Para tener una vida cristiana coherente a pesar de las fuertes presiones de parte de la cultura en la cual estamos inmersos, necesitamos la comunión del pueblo de Dios. Como creyentes formamos parte de otro reino, del reino de Dios, con su cultura propia.
 
Nuestra relación con la Iglesia.
La Iglesia es un modelo del reino de Dios aquí en la tierra, en territorio hostil. Cristo enseñó el evangelio del reino: “Desde entonces comenzó Jesús a predicar, y a decir. Arrepentíos, porque el reino de los cielos se ha acercado” (Mat. 4: 17. “Después de haber padecido, se presentó vivo con muchas pruebas indubitables, apareciéndoseles durante días y hablándoles acerca del reino de Dios” (Hechos 1:3). Su enseñanza se centró en él. Un reino tiene un rey, una ley, una sociedad, una cultura, un idioma, una mentalidad, y unas costumbres.
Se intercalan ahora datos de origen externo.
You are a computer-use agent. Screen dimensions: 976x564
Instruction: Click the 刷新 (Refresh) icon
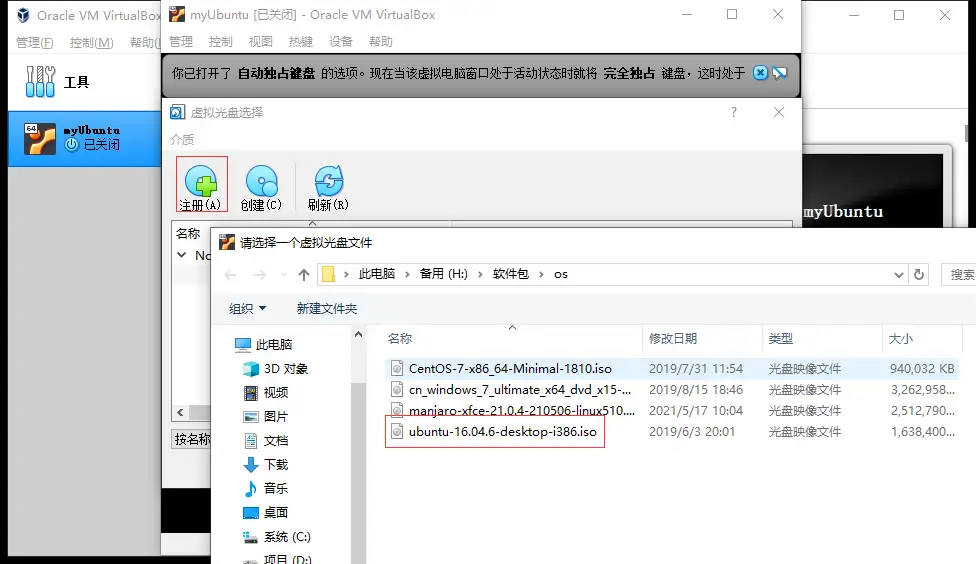[328, 182]

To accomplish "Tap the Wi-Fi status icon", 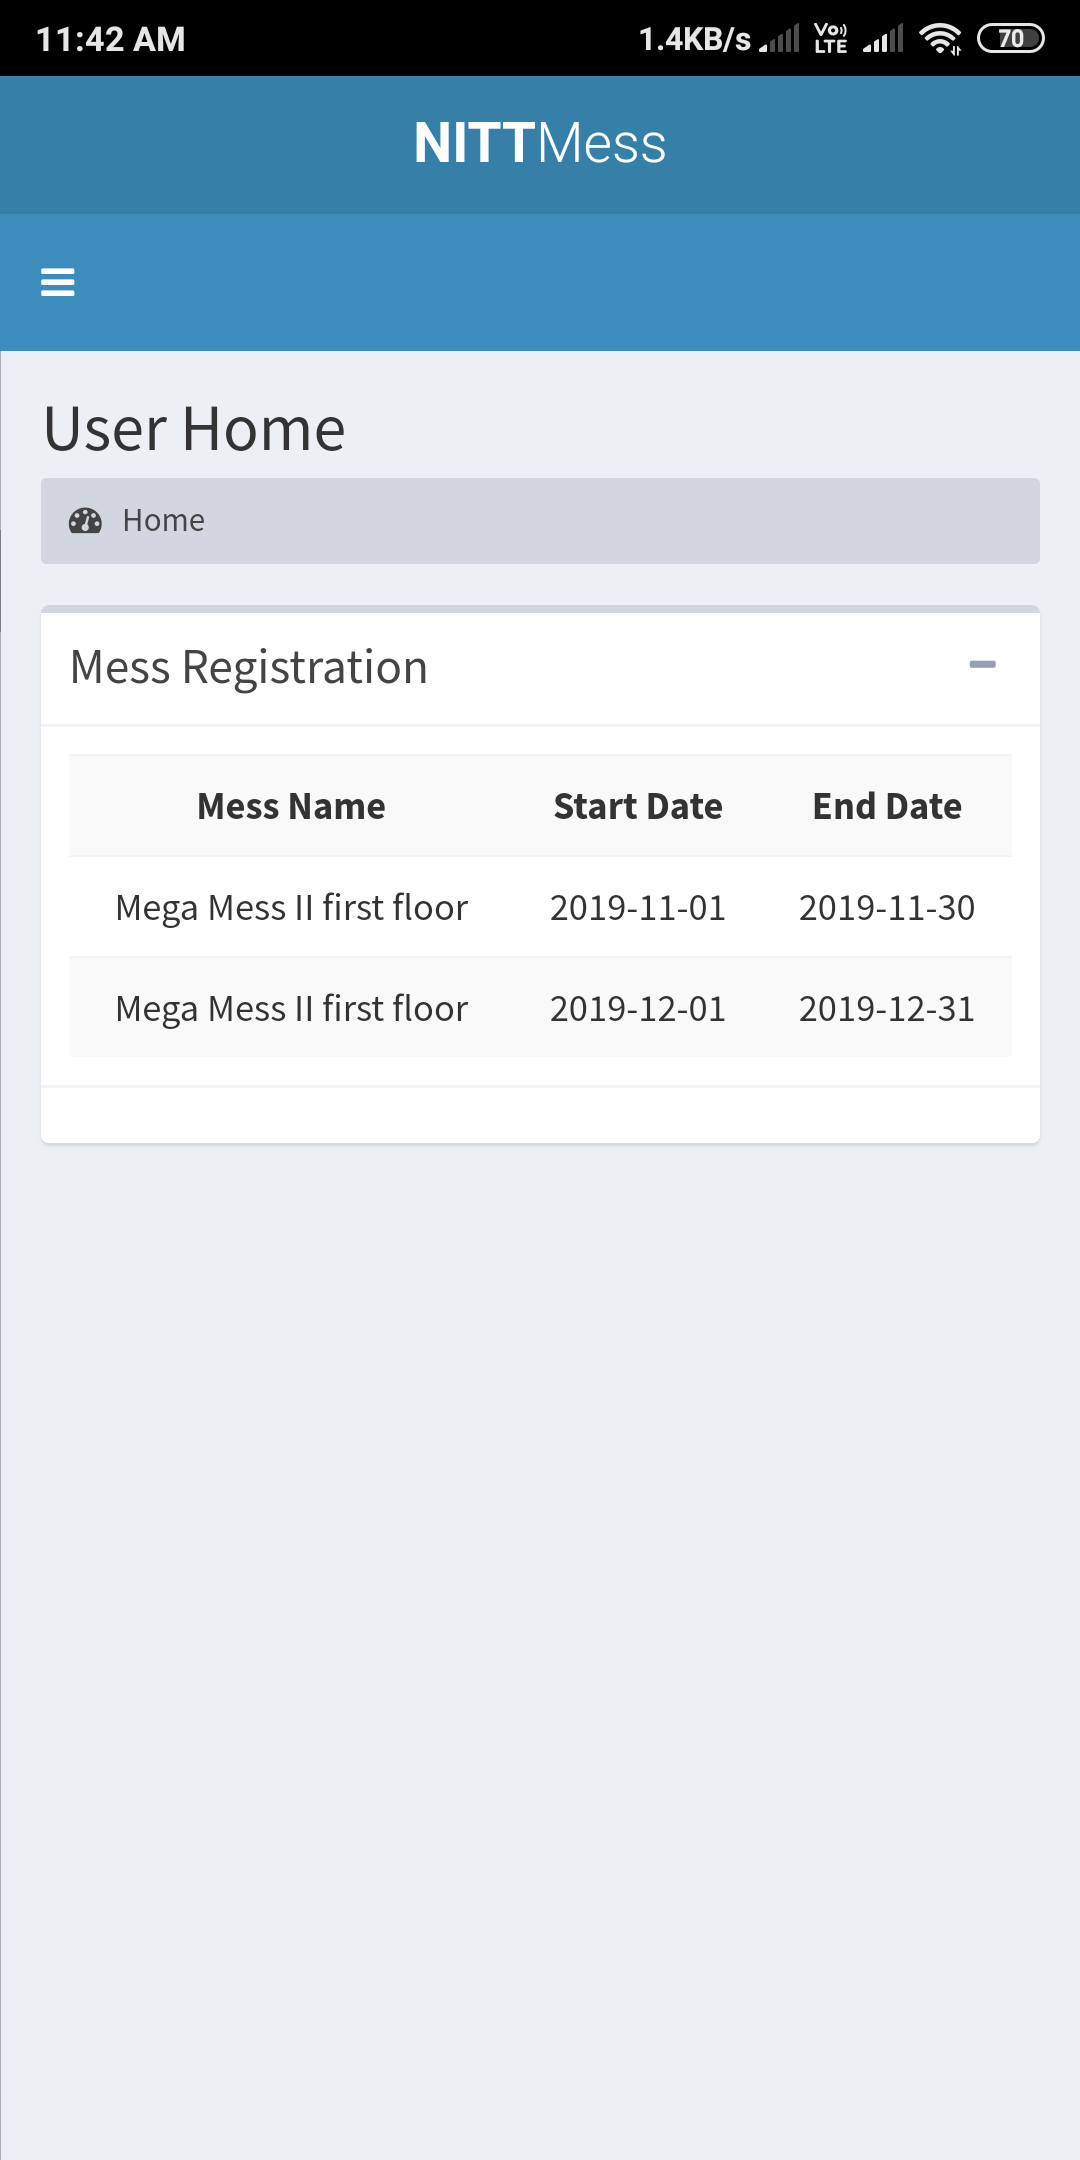I will tap(940, 38).
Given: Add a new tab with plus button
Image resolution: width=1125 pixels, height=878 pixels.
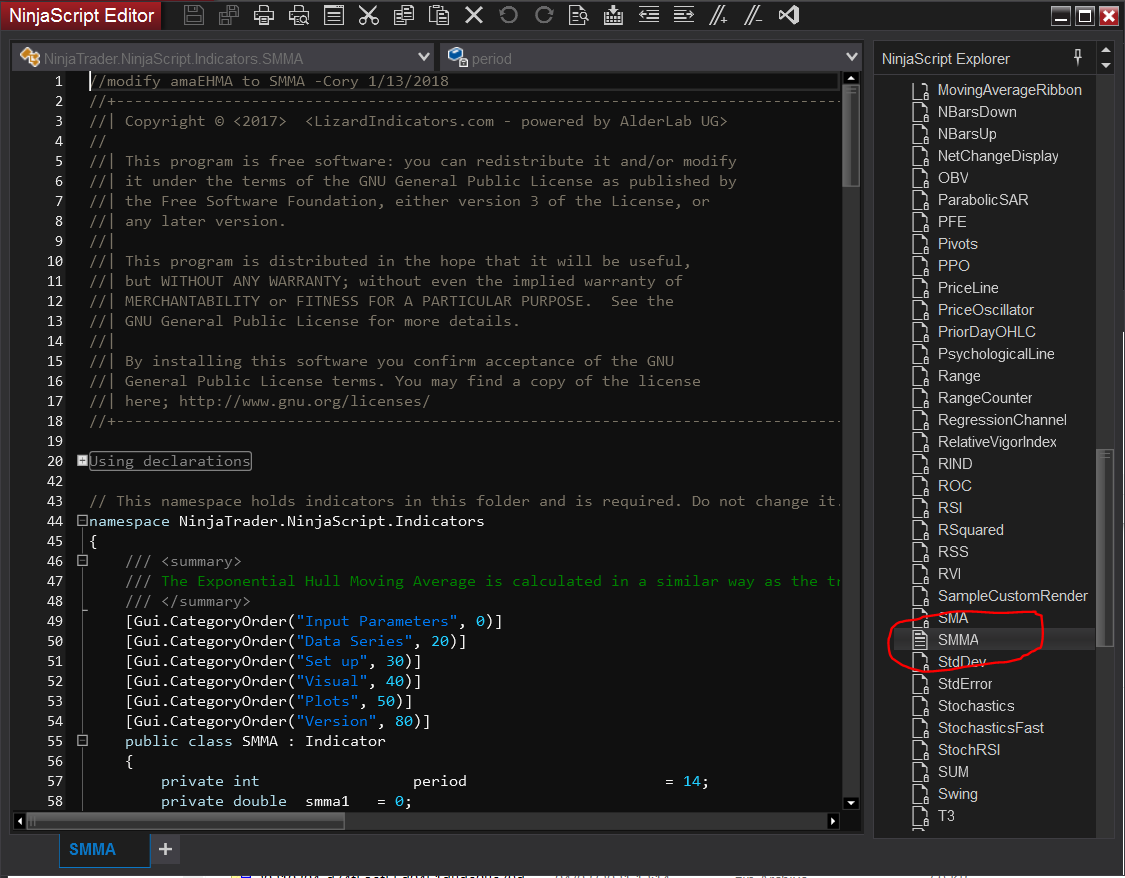Looking at the screenshot, I should pos(166,850).
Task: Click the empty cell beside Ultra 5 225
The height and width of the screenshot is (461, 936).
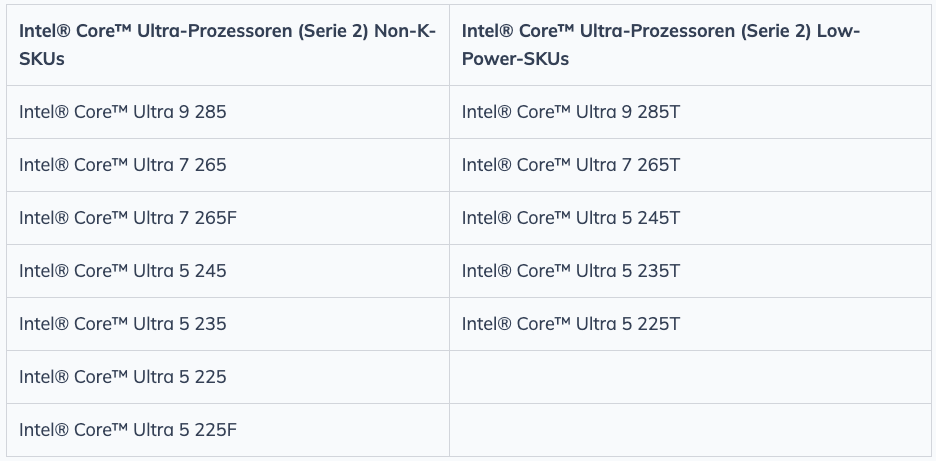Action: (x=690, y=377)
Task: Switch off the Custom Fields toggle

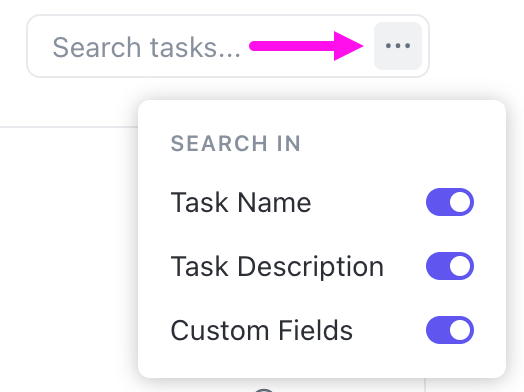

Ser de Cristo es formar parte de su reino: (Dios) nos ha librado de la potestad de las tinieblas, y trasladado al reino de su amado Hijo, en quien tenemos redención por su sangre, el perdón de pecados” (Col. 1: 13, 14). Somos una nación santa: “Mas vosotros sois linaje escogido, real sacerdocio, nación santa, pueblo adquirido por Dios, para que anunciéis las virtudes de aquel que os llamó de las tinieblas a su luz admirable; vosotros que en otro tiempo no erais pueblo, pero que ahora sois pueblo de Dios” (1 Pedro 2: 9, 10. No estamos solos.
 
Formamos parte de un pueblo. Cristo es nuestro Rey. La Biblia es la Ley del reino. La sociedad es la Iglesia. La cultura es el comportamiento cristiano. El idioma es el amor. La mentalidad es Cristo. Y las costumbres consisten en vivir como Cristo. El cristiano forma parte de este reino. El mundo, en cambio, tiene su propia cultura. Tiene un gobierno humano sin Dios; tiene sus leyes, lo políticamente correcto; la mentalidad es la de la tolerancia (de todo, menos el evangelio) o la de la ideología de género; la cultura es hacer lo que hace todo el mundo; el idioma es “Yo primero”; la mentalidad es buscar mi propia felicidad; y las costumbres se centran en el materialismo. El cristiano no es del mundo, sino ciudadano del reino de Dios.